**TEXTO FORNECIDO:**
⟨

Migalhas de Peso

Sobre a manifestação da parte acusadora após a apresentação de resposta escrita pela defesa no processo penal

O ato afronta a legislação processual penal.

10/7/2012

É comum se ouvir dizer, numa referência a Goldschmidit, que o processo penal é o termômetro político do Estado. Um processo inquisitorial, autoritário, não pode ser compatível senão com um Estado autoritário. Por outro lado, um Estado Democrático exige um processo penal acusatório, que assegure direitos e garantias aos indivíduos a ele submetido.

Assim é que a Constituição brasileira, ao propor a estruturação de um Estado Democrático de Direito, trouxe em seu bojo princípios e garantias que devem lastrear o processo penal pátrio. Dentre estes, destacamos dois que constituem a base sobre a qual deve se assentar o processo penal: legalidade e ampla defesa.

O princípio da legalidade é o esteio do processo penal. Não é sem fundamento que se diz que, na seara criminal, forma é garantia. As garantias constitucionais consubstanciam-se nas leis processuais, cujo respeito é imprescindível para cumprir as finalidades do processo criminal. Não se trata de formalismo inútil. Trata-se de respeito aos princípios constitucionais positivados na norma processual.

Assim, não se pode desrespeitar uma forma imposta pela lei (sob a pena, inclusive, de incorrer em uma nulidade). Não se pode, por outro lado, criar novas formas não previstas legalmente, pois aí, além do risco de se cair em um formalismo exacerbado, tem-se, da mesma forma, uma violação a garantias do indivíduo.

Por sua vez, a ampla defesa, cujo fundamento encontra-se no artigo 5º, LV, da Constituição da República, é a garantia máxima do acusado, sendo diretamente ligada ao princípio da presunção de inocência e ao contraditório. Se este consiste na oportunidade de participação das partes no processo, em iguais condições, é a ampla defesa que viabiliza a participação do acusado de forma efetiva. É válido lembrar que nos pratos da balança, em que se põe de um lado o Estado-acusador e, do outro, o acusado, este é o lado mais frágil. A ampla defesa cumpre, então, o papel de equilibrar esta relação, para que se possa construir um processo penal democrático.

Este princípio tem desdobramentos importantes no curso do processo. Enquanto o órgão acusador (Ministério Público, via de regra) atua de forma vinculada, a defesa é livre, desde que respeitadas, obviamente, as limitações de direito. Por outro lado, a defesa técnica é obrigatória, mesmo que a dispense o acusado, sendo que sua ausência constitui nulidade absoluta.

Uma importante repercussão do princípio da ampla defesa consiste no direito à última palavra. Por tais razões, as testemunhas da acusação são ouvidas antes das arroladas pela defesa. Da mesma forma, com as inovações trazidas pela reforma de 2008, o interrogatório, meio de defesa, passou a ser o último ato da instrução processual. As alegações finais da acusação devem sempre preceder as da defesa. Em síntese, em todo ato processual em que houver participação das partes, a defesa tem direito a se manifestar depois da acusação.

⟩

**DADOS REGISTRADOS:**
⟨

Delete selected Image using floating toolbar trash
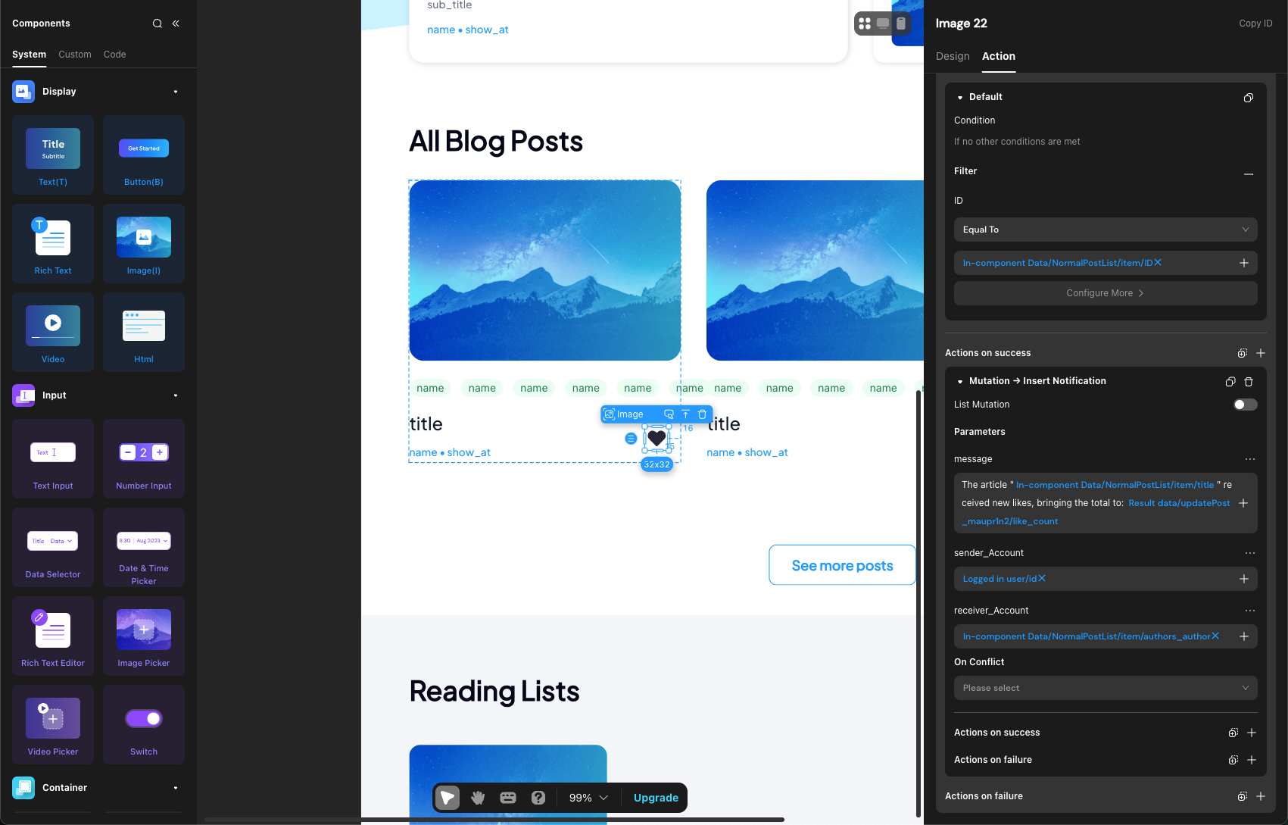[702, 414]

⟩
⟨

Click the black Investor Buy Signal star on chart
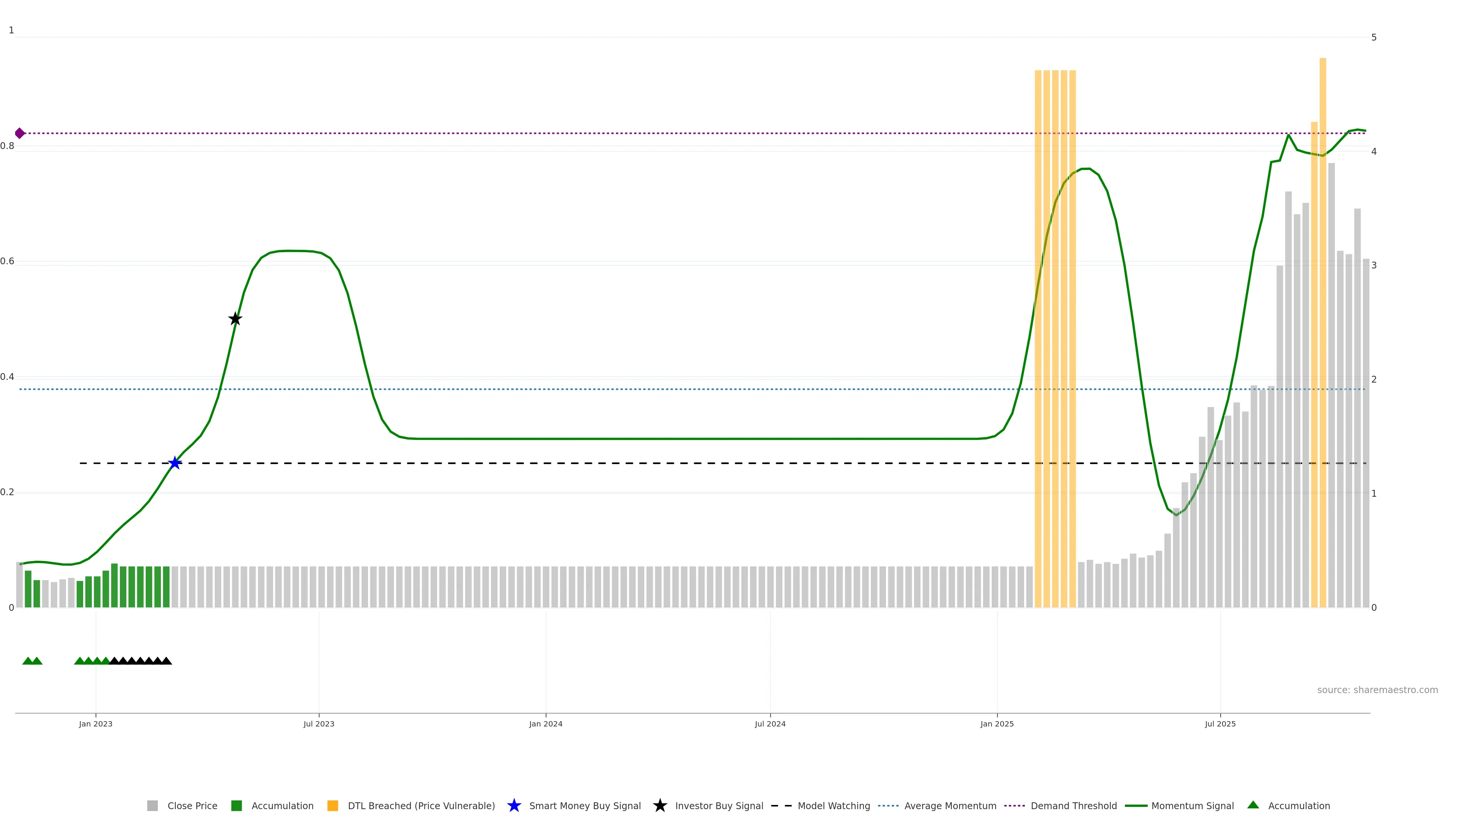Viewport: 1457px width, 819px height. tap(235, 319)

⟩

**OBJETIVOS:**
1. Segundo o texto fornecido, quais são os dois princípios que constituem a base do processo penal?
2. Transcreva do texto fornecido o trecho que vai de "O ato afronta" até "a ele submetido.".

**RESPOSTAS:**
1. Legalidade e ampla defesa.

2.
O ato afronta a legislação processual penal.

10/7/2012

É comum se ouvir dizer, numa referência a Goldschmidit, que o processo penal é o termômetro político do Estado. Um processo inquisitorial, autoritário, não pode ser compatível senão com um Estado autoritário. Por outro lado, um Estado Democrático exige um processo penal acusatório, que assegure direitos e garantias aos indivíduos a ele submetido.